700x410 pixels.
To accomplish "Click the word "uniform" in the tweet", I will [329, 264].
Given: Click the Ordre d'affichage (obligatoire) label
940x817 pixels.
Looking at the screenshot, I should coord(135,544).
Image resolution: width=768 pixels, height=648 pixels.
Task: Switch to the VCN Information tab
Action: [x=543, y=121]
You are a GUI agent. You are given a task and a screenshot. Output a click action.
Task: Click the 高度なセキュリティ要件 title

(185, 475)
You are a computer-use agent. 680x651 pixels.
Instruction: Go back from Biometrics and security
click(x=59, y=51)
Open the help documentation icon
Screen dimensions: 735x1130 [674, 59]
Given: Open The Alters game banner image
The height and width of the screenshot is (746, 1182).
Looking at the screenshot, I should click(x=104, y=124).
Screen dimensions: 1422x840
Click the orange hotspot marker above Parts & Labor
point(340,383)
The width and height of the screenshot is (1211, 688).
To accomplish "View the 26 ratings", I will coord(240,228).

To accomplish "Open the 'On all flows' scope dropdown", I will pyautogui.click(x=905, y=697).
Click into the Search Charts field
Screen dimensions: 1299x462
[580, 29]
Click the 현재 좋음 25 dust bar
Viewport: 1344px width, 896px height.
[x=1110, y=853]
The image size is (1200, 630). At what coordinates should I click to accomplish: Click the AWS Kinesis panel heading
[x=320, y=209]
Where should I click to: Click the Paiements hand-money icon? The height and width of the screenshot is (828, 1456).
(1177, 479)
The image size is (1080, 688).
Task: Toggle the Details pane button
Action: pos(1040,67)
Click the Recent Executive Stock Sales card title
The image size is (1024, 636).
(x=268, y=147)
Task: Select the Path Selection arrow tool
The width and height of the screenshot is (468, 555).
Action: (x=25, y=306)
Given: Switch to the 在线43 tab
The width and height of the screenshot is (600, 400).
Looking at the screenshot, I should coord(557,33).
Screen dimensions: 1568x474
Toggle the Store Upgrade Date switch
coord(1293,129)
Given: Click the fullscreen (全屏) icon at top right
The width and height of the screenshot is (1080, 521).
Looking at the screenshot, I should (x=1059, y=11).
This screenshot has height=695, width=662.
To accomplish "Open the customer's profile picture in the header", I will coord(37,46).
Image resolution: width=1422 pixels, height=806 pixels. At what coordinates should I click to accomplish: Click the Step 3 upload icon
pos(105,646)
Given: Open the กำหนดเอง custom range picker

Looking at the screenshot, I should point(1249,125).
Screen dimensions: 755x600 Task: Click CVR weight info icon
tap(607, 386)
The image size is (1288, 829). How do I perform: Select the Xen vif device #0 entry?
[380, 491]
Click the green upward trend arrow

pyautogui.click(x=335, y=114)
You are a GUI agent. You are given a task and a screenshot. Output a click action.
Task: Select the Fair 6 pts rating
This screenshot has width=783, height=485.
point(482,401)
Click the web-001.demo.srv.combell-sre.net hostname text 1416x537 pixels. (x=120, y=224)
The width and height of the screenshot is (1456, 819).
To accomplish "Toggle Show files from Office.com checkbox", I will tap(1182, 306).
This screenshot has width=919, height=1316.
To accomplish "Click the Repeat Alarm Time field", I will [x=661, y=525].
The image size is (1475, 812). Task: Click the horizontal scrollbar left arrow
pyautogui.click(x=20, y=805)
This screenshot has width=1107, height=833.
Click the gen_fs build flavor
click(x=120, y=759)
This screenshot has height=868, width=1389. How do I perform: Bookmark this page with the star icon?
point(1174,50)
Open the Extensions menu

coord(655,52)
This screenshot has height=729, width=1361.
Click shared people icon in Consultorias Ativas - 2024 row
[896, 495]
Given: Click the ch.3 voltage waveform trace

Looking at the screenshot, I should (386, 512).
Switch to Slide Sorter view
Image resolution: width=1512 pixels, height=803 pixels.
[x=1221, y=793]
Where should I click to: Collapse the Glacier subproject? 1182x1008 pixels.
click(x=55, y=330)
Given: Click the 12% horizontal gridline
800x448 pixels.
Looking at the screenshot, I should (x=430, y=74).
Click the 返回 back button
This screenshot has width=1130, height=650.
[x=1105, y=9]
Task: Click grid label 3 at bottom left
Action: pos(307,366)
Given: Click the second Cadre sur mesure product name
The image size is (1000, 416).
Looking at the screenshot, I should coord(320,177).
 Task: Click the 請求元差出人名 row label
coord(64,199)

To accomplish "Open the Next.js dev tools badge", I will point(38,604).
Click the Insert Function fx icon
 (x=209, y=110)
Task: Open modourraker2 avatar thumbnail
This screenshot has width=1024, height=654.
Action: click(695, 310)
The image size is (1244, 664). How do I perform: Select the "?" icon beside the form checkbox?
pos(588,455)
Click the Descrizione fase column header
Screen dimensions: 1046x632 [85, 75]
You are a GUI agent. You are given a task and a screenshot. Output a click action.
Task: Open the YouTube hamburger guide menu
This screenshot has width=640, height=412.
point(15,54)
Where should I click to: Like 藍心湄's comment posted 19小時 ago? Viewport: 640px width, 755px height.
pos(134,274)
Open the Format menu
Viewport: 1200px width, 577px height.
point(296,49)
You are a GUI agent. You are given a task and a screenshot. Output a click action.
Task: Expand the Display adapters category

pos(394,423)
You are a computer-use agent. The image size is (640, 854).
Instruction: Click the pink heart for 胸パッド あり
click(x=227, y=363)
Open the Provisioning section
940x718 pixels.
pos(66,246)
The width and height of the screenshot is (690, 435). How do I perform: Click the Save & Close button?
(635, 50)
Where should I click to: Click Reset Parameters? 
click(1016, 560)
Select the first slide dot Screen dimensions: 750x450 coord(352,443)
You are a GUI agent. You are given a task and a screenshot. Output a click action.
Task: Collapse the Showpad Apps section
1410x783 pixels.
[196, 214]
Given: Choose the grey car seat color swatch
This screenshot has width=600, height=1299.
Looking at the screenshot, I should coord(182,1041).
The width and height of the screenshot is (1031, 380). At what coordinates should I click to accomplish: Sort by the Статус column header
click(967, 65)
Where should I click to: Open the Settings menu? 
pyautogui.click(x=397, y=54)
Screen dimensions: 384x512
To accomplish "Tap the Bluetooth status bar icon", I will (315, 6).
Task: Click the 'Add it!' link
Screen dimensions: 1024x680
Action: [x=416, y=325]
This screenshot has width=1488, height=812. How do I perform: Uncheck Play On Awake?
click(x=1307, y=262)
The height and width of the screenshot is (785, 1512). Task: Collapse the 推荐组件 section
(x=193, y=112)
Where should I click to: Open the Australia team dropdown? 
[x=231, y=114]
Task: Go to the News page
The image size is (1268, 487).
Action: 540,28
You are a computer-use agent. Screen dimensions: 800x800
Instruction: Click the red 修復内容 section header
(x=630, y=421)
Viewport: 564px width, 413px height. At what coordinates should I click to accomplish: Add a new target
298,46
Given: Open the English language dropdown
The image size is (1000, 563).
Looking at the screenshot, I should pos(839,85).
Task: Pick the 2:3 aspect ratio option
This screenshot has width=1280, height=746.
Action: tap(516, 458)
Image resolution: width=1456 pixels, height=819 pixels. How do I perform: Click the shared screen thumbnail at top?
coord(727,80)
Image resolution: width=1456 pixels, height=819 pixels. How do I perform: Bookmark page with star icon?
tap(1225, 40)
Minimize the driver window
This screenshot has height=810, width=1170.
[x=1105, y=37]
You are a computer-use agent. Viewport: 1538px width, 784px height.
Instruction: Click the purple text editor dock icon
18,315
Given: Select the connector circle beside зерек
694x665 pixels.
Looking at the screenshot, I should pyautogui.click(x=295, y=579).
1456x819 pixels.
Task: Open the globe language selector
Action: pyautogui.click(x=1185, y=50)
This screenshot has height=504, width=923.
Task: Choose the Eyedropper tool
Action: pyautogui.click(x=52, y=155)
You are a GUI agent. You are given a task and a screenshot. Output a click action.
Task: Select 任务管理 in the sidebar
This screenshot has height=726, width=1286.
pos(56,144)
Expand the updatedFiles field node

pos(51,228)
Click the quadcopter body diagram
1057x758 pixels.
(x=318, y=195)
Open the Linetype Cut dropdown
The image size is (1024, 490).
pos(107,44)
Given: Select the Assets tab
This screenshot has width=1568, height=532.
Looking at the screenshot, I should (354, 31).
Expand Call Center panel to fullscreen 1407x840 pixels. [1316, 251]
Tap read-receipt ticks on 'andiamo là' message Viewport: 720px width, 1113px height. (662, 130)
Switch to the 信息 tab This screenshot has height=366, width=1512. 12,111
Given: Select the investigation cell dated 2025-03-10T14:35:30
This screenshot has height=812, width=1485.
◇ ◇ ◇ ◇ ◇ ◇ ◇
## Given task
Copy out the material word for word, from its very first line through the line containing "will pyautogui.click(x=905, y=697).", with both of those lines included.

## Answer to this problem
700x410 pixels.
To accomplish "Click the word "uniform" in the tweet", I will [329, 264].
Given: Click the Ordre d'affichage (obligatoire) label
940x817 pixels.
Looking at the screenshot, I should coord(135,544).
Image resolution: width=768 pixels, height=648 pixels.
Task: Switch to the VCN Information tab
Action: [x=543, y=121]
You are a GUI agent. You are given a task and a screenshot. Output a click action.
Task: Click the 高度なセキュリティ要件 title

(185, 475)
You are a computer-use agent. 680x651 pixels.
Instruction: Go back from Biometrics and security
click(x=59, y=51)
Open the help documentation icon
Screen dimensions: 735x1130 [674, 59]
Given: Open The Alters game banner image
The height and width of the screenshot is (746, 1182).
Looking at the screenshot, I should click(x=104, y=124).
Screen dimensions: 1422x840
Click the orange hotspot marker above Parts & Labor
point(340,383)
The width and height of the screenshot is (1211, 688).
To accomplish "View the 26 ratings", I will coord(240,228).

To accomplish "Open the 'On all flows' scope dropdown", I will pyautogui.click(x=905, y=697).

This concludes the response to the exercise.